~ Le Viêt Nam, aujourd'hui. ~
Le portail de l'actualité vietnamienne

Année :      [2003]      [2002]      [2001]      [2000]      [1999]      [1998]      [1997]

Les hauts fonctionnaires vietnamiens à la barre au procès Nam Cam

Le plus grand procès pour corruption de l'histoire du Vietnam moderne, ouvert à Ho Chi Minh-Ville le 25 février, est entré dans une phase décisive avec l'interrogatoire de hauts fonctionnaires devenus des symboles de la complicité du pouvoir dans les affaires de corruption.

Truong Van Cam, alias Nam Cam, patron d'un gigantesque réseau mafieu, comparaît jusqu'à fin mai aux côtés de 154 co-accusés. Mais celui qui a fait longtemps la une des journaux a cette fois laissé la place aux plus hauts personnages de l'Etat impliqués dans le dossier.

Tran Mai Hanh, 60 ans, ex-directeur général de la radio officielle la Voix du Vietnam, exclu l'an passé du Comité central du Parti communiste vietnamien (PCV), et Pham Si Chien, 55 ans, ex-procureur adjoint du Parquet populaire suprême, ont tous deux nié les faits qui leur étaient reprochés. Chien est notamment accusé d'avoir signé en septembre 1996 une proposition de libération anticipée du "parrain", contre quelque 5.000 dollars de cadeaux. Nam Cam avait été arrêté une première fois en 1995 avant d'être relâché 30 mois plus tard.

Le magistrat "a reçu une réponse du ministère de la Police relevant que Nam Cam était un individu dangereux pour la société (...) mais il a maintenu son point de vue", selon le Lao Dong (Le Travail). Hanh a de son côté "fait publier deux articles en faveur de Nam Cam" et "a signé trois notes de travail destinées à Chien pour le pousser à signer la proposition de libération", précise le Nhan Dan (Le Peuple). La récompense aurait cette fois atteint les 8.000 dollars, une somme rondelette dans un pays où un fonctionnaire de base touche quelques dizaines de dollars par mois.
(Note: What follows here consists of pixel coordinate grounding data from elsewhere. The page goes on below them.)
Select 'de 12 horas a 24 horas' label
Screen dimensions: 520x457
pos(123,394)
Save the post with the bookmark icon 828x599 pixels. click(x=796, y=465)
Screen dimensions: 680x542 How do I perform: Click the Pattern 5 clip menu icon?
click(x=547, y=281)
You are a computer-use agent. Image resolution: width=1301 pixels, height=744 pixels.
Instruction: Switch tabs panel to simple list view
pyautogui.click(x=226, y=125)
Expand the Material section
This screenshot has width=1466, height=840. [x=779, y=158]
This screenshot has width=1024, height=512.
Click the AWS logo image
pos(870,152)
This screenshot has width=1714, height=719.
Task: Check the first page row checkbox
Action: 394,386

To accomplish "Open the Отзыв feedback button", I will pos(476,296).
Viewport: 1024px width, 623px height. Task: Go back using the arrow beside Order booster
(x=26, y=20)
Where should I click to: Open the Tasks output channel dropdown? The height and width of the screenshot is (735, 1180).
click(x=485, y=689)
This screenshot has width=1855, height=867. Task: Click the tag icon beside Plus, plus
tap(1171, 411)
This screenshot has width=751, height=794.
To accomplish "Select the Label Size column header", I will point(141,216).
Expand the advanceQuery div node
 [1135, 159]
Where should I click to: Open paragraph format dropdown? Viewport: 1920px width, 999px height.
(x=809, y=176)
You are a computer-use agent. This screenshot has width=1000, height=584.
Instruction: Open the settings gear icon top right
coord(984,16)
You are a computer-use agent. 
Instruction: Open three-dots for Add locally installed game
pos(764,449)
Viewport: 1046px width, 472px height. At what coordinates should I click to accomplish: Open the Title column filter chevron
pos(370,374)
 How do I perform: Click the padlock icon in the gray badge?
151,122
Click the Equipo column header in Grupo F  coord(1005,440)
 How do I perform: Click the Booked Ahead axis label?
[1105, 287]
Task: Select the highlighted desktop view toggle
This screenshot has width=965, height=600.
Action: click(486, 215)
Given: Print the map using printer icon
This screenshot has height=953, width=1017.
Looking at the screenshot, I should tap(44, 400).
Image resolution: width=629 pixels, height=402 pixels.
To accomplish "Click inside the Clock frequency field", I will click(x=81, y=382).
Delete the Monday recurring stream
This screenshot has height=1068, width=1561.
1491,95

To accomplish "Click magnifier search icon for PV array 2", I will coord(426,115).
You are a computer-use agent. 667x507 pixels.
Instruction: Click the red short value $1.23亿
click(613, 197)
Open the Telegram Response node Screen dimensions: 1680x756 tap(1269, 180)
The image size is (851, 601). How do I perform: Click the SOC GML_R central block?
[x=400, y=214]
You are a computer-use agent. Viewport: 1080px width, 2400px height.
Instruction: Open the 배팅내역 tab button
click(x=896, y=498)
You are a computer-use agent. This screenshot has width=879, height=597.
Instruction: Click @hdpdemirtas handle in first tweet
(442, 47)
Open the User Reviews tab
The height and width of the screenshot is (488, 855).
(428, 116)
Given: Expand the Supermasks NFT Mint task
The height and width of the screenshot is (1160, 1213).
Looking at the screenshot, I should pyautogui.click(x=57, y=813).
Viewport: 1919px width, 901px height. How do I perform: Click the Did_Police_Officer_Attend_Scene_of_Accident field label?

Lundi, c'est Bui Quoc Huy, ancien vice-ministre de la Police, lui aussi exclu du Comité central, qui sera à son tour appelé à s'exprimer pour avoir laissé le mafieu opérer lorsqu'il était directeur de la police de l'ex-Saïgon, entre 1996 et 2001. Le procès, présenté par le pouvoir comme la preuve de son combat contre la complicité des officiels dans les affaires criminelles, est couvert chaque jour par des journalistes vietnamiens soigneusement choisis qui publient des photos des accusés en pyjama rayé vert et jaune. Mais le régime peine à convaincre l'opinion que nul n'est passé entre les mailles du filet.

Cette semaine, un quotidien accusait nommément un colonel en activité d'avoir touché 5.000 dollars dans cette affaire sans être inquiété. Parmi les crimes dont est accusé Nam Cam figure l'assassinat de Dung Ha, mafieuse du port de Haiphong (nord-est) et lesbienne notoire, que le "parrain" avait fait supprimer.

Pourquoi a-t-il été lâché et avec lui ses protecteurs ? Certains observateurs jugent que les règlements de comptes autour de lui menaçaient la stabilité du pouvoir. Mais ils ne cachent pas leur sensation que ces accusés payent pour les autres, sacrifiés sur l'autel de la nécessité politique. Leur destin, quoi qu'il en soit, est fixé. "Tous les grands procès au Vietnam, en particulier les cas de corruption importants, sont un théâtre politique. La décision a déjà été prise", affirmait à la veille du procès Carl Thayer, de l'Australian Defence Force Academy (ADFA).

Par Didier Lauras - Agence France Presse - 30 Mars 2003.